I had a likelihood to speak with Mitel CEO Tarun Loomba in regards to the restructuring. “That is something we’ve been working on for some time,” he said. “We knew we had to handle our capital structure to set ourselves up for long-term success. This can be a proactive step that enables us to take a position within the business, proceed innovating and support our customers’ and partners’ evolving needs for secure, reliable communications solutions without missing a beat.”

Loomba further shared that Mitel’s strategy is to guide the hybrid communications market by leveraging their significant customer base and incumbency advantage, attract recent customers with revolutionary hybrid solutions and services, and, as this announcement demonstrates, strengthen its core business to drive profitable and predictable growth.

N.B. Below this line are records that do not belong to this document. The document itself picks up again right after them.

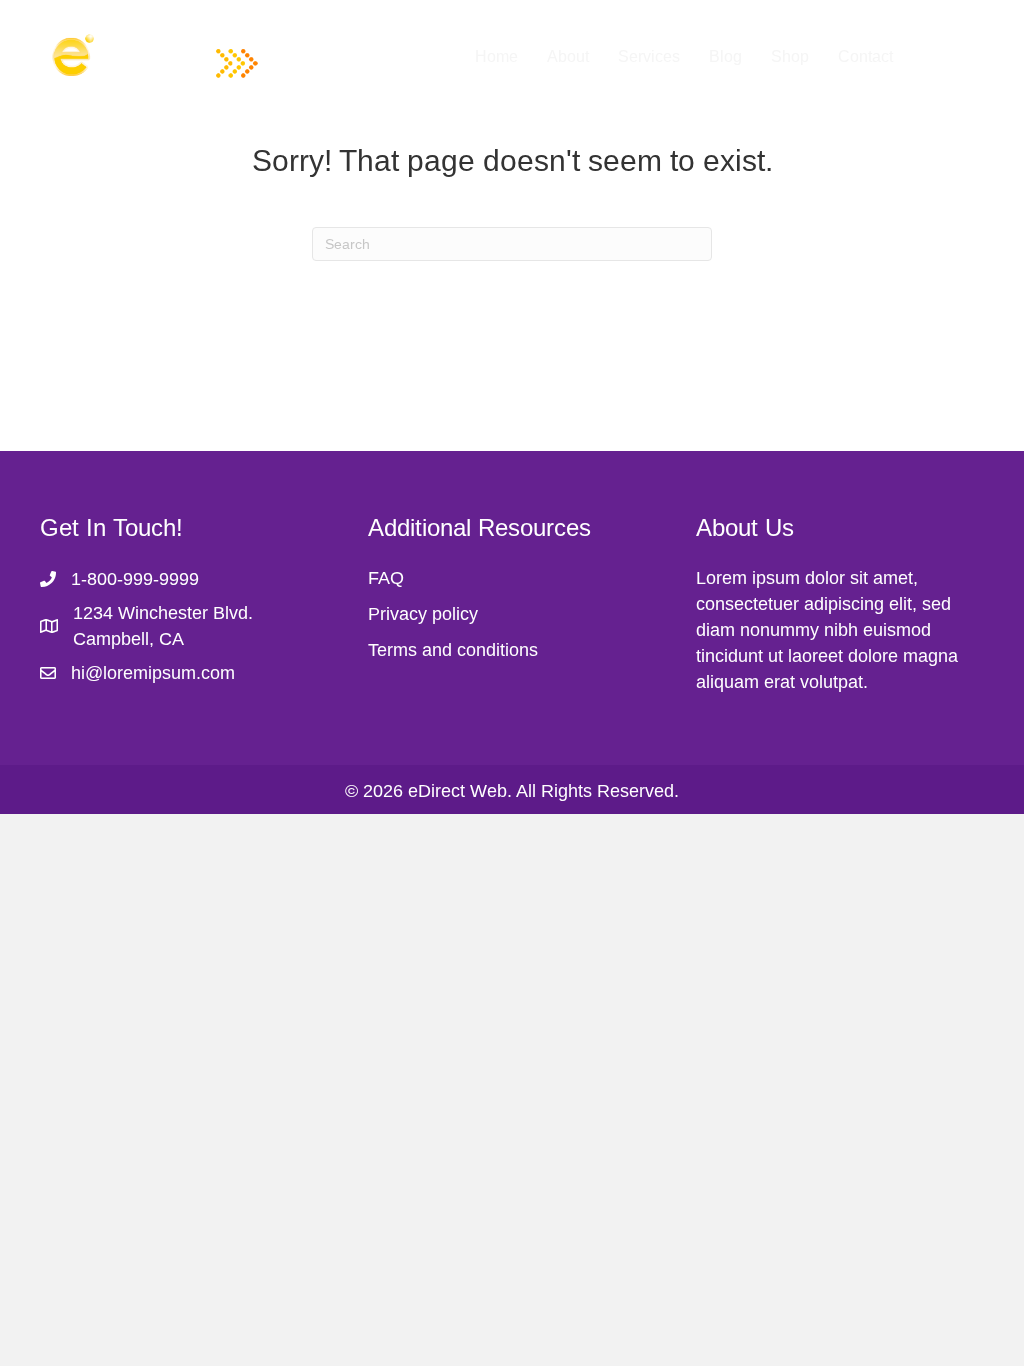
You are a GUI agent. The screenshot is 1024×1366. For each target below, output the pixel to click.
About (568, 56)
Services (649, 56)
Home (496, 56)
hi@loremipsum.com (153, 673)
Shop (790, 56)
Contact (865, 56)
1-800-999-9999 (135, 579)
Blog (725, 56)
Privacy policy (423, 614)
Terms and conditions (453, 650)
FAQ (386, 578)
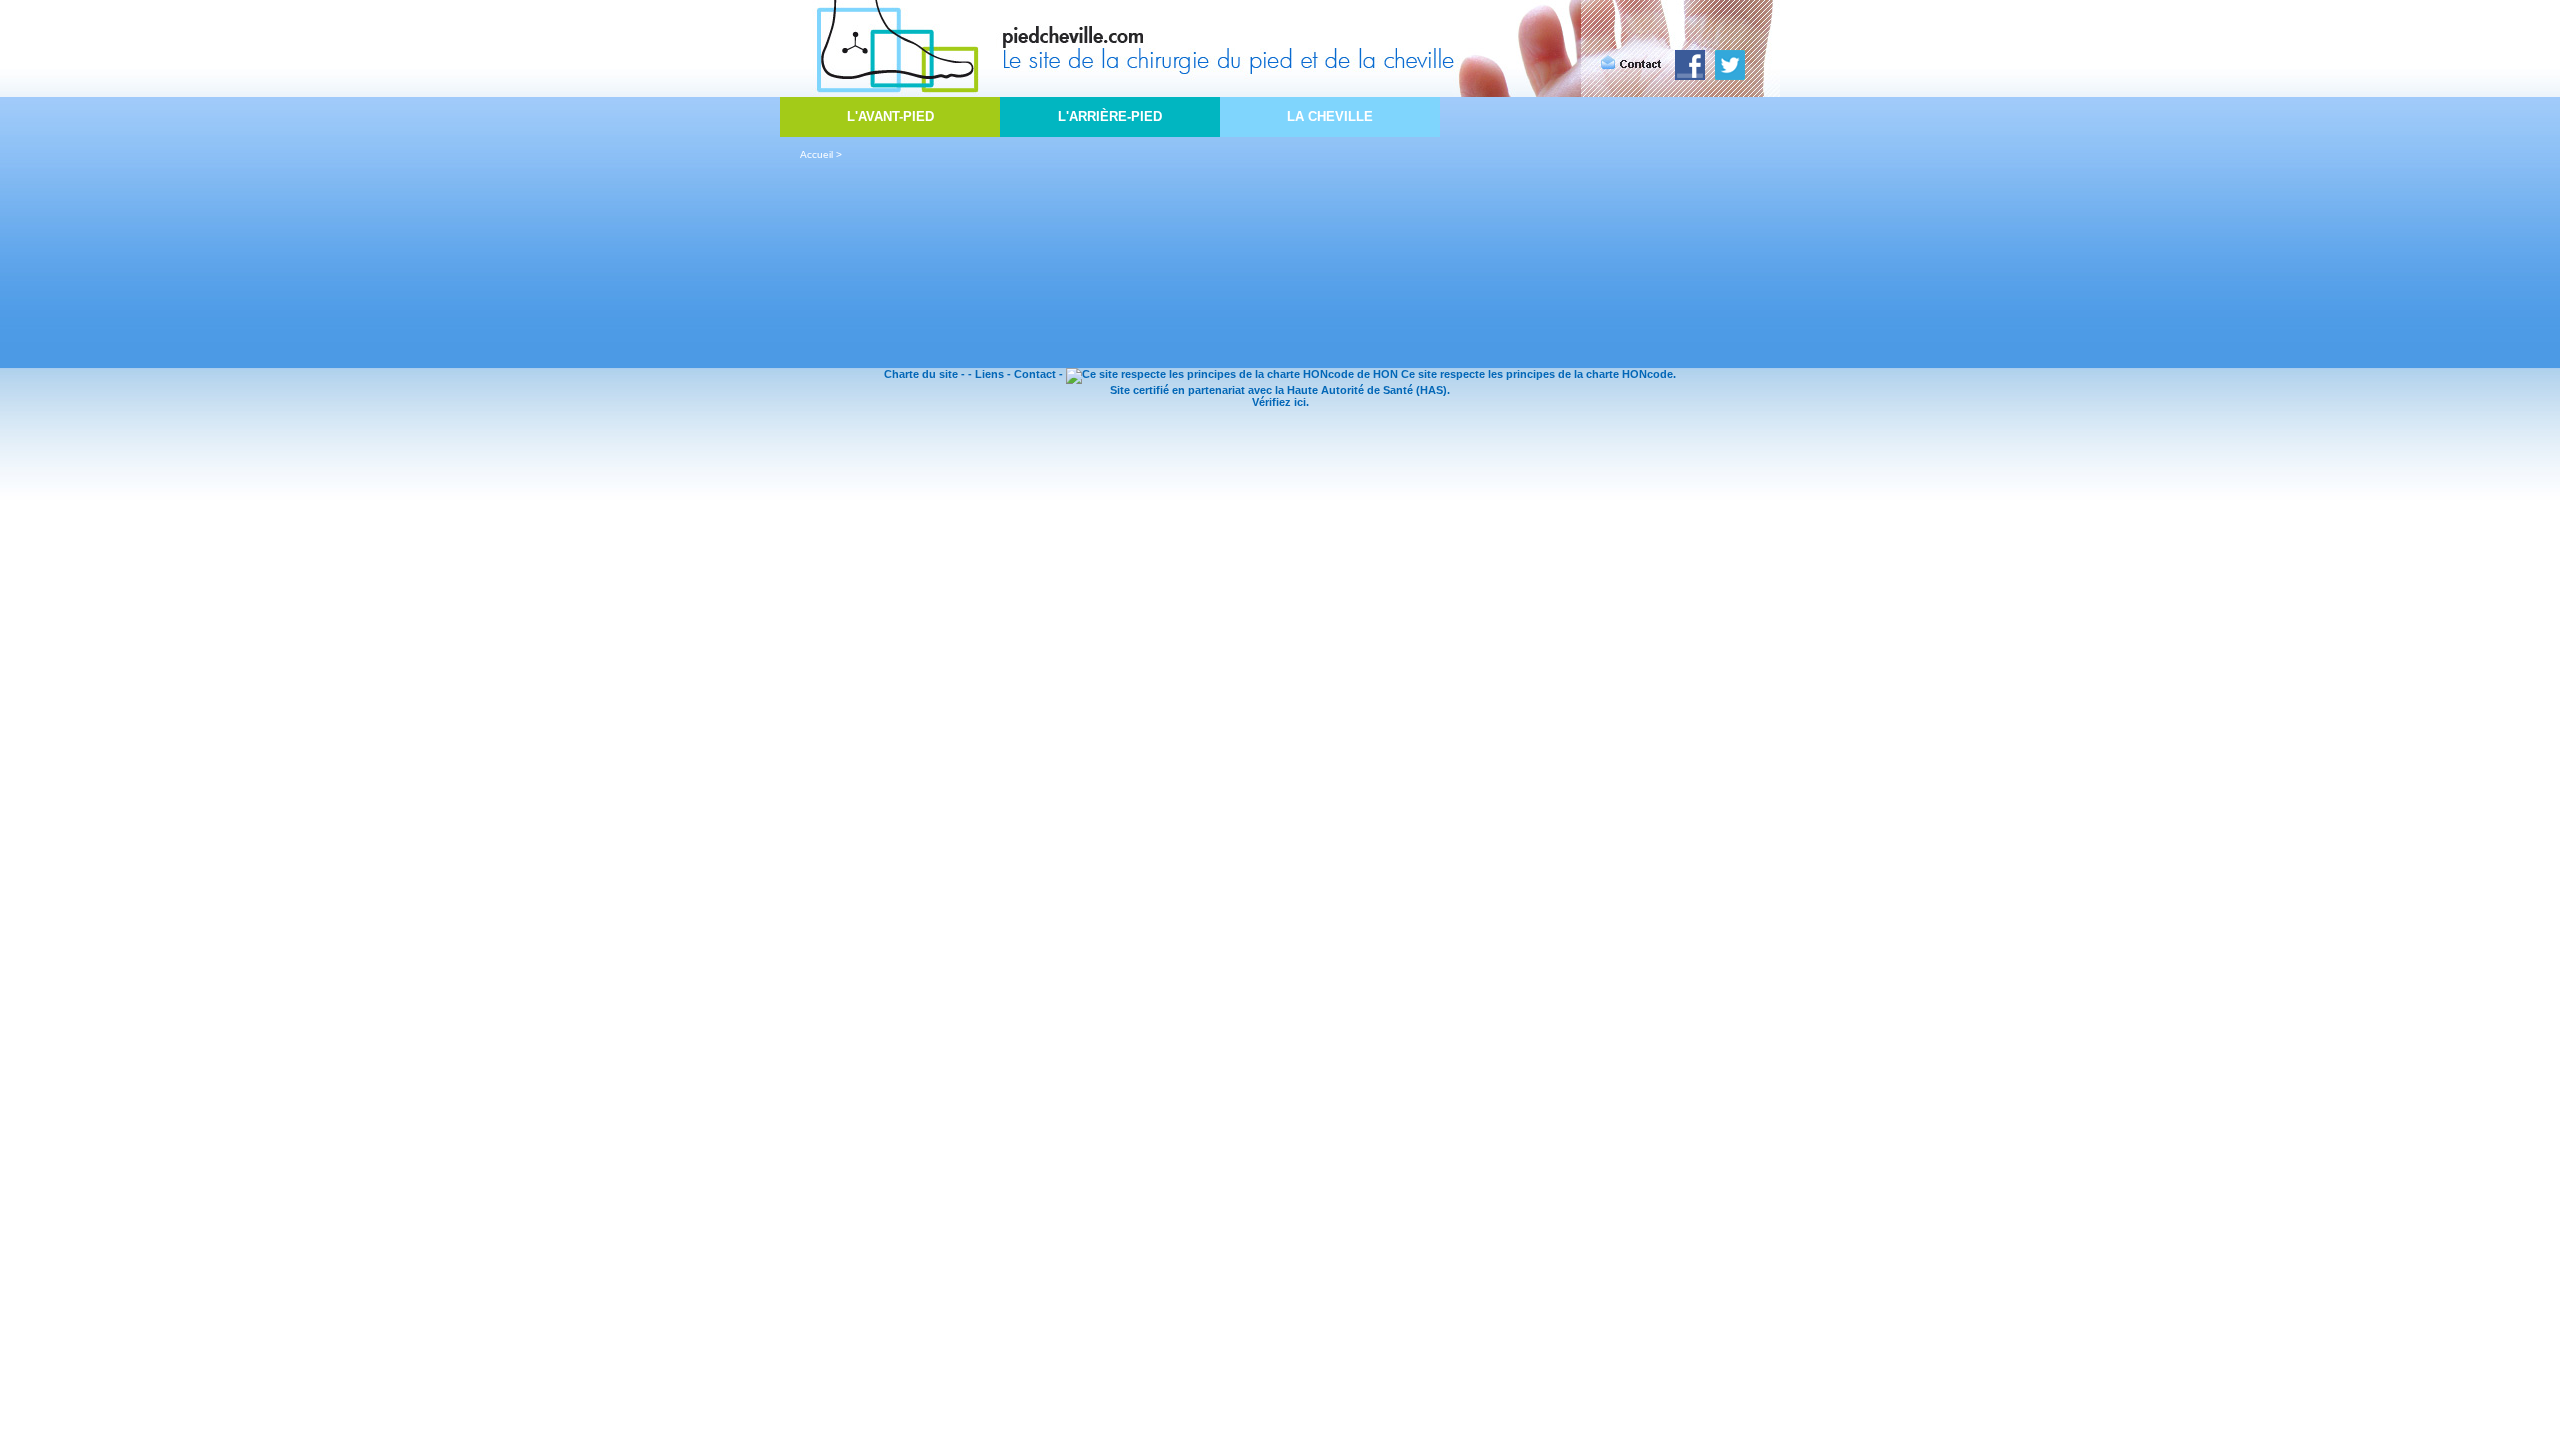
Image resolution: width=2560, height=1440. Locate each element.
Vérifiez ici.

For Mitel customers, this ought to be viewed nearly as good news. Firms that proceed to make use of Mitel accomplish that because they’ve embraced the private, hybrid cloud model for communications. With a much bigger give attention to AI, security and compliance, there can have been some query as as to whether Mitel had the resources to take a position in its platform to make sure customers were getting the most recent AI capabilities with the crucial security and guardrails. This also gives Avaya customers that wish to remain on-premises or use a hybrid model a viable choice to migrate to as they proceed to shift all resources to the G1500.

There have been many rumors regarding Mitel’s future and the restructuring indicates it’s here to remain for the foreseeable future. After the acquisition of Unify (former Siemens Enterprise) the corporate has about 20% share in UC seats globally, and with this financial reset, it could actually be more aggressive in growing its share.

These decisions are never easy, but for Mitel, this was the proper decision to make. AI is acting as an accelerant to innovation and alter in UC/CC, and being hampered by debt was only going to carry it back. That is the proper move to take control of its future and are available out stronger on the opposite side.

Zeus Kerravala is a principal analyst at ZK Research, a division of Kerravala Consulting. He wrote this text for SiliconANGLE.